BACAAN YANG DIBERIKAN
------------

Sepi ing Pamrih Rame ing Gawe, Banter tan Mbancangi, Dhuwur tan Ngungkuli

Assalamualaikum wr wb

https://i0.wp.com/hinamagazine.com/wp-content/uploads/2007/07/pmi.jpg

Sekali lagi tentang peribahasa. Dan tentu saja Jawa (baru budaya Jawa yang saya pahami). Secara kata-perkata, “Sepi ing Pamrih, Rame ing Gawe, Banter tan Mbancangi, Dhuwur tan Ngungkuliartinya sepi dalam pamrih, ramai(banyak/rajin) dalam bekerja, cepat tanpa mendahului, tinggi tanpa melebihi (dari ikasmanca).

Benar-benar kaya bangsa ini akan nilai luhur. Kita, sebagai pewaris negeri (jadi ingat playlist :mrgreen: ) cukup tinggal melaksanakan dan mewariskannya saja.

------------

DATA TERSIMPAN

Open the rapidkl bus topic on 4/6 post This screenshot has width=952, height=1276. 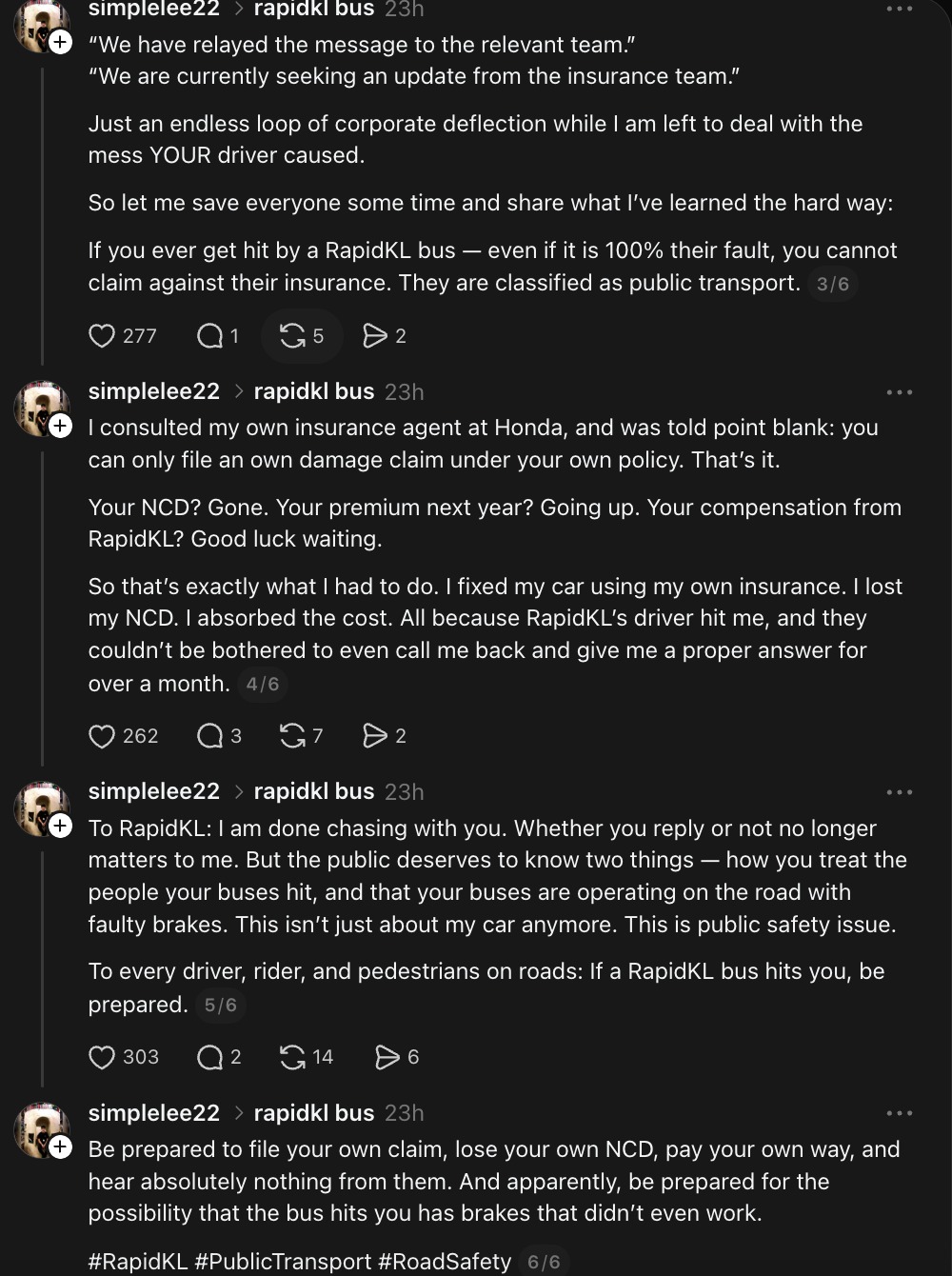click(314, 391)
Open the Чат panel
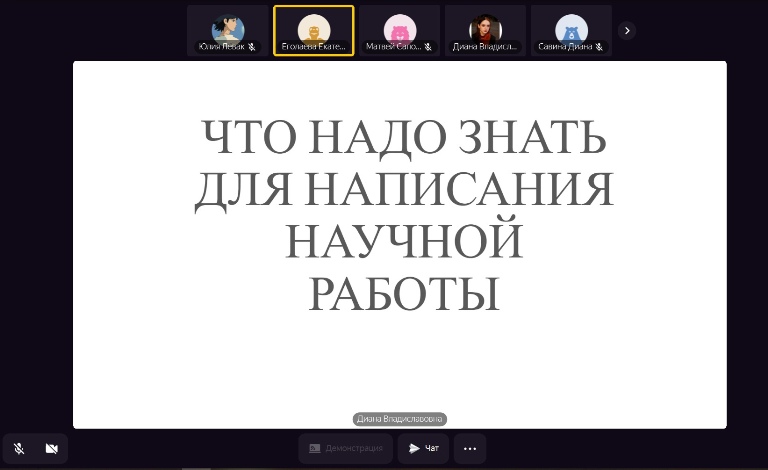The width and height of the screenshot is (768, 470). pos(423,449)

------------

Dalam bacaan tentang peribahasa Jawa, apa arti ungkapan "Banter tan Mbancangi"?

HASIL TUGAS
Cepat tanpa mendahului.